Could you repeat, word for word, every line from the one containing "Flickr (88, 122)" through the final line of the records below, and nothing else?

────────

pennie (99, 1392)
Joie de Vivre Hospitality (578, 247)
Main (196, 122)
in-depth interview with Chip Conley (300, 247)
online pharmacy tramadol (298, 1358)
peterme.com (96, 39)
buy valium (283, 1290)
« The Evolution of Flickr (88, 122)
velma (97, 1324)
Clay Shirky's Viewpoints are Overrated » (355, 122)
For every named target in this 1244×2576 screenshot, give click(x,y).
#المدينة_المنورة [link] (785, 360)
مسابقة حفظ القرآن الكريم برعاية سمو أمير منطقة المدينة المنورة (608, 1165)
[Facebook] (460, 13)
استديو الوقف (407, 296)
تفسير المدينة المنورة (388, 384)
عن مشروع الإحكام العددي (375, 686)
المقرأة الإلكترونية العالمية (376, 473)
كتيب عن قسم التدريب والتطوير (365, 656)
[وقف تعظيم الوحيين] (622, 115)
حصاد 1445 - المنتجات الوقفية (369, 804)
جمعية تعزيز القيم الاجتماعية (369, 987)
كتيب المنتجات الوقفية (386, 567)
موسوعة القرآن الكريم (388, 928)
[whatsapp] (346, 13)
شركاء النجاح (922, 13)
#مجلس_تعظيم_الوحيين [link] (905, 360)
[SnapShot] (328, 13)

────────

§ **Solution for this exercise**:
« The Evolution of Flickr (88, 122)
velma (97, 1324)
Clay Shirky's Viewpoints are Overrated » (355, 122)
For every named target in this 1244×2576 screenshot, give click(x,y).
#المدينة_المنورة [link] (785, 360)
مسابقة حفظ القرآن الكريم برعاية سمو أمير منطقة المدينة المنورة (608, 1165)
[Facebook] (460, 13)
استديو الوقف (407, 296)
تفسير المدينة المنورة (388, 384)
عن مشروع الإحكام العددي (375, 686)
المقرأة الإلكترونية العالمية (376, 473)
كتيب عن قسم التدريب والتطوير (365, 656)
[وقف تعظيم الوحيين] (622, 115)
حصاد 1445 - المنتجات الوقفية (369, 804)
جمعية تعزيز القيم الاجتماعية (369, 987)
كتيب المنتجات الوقفية (386, 567)
موسوعة القرآن الكريم (388, 928)
[whatsapp] (346, 13)
شركاء النجاح (922, 13)
#مجلس_تعظيم_الوحيين [link] (905, 360)
[SnapShot] (328, 13)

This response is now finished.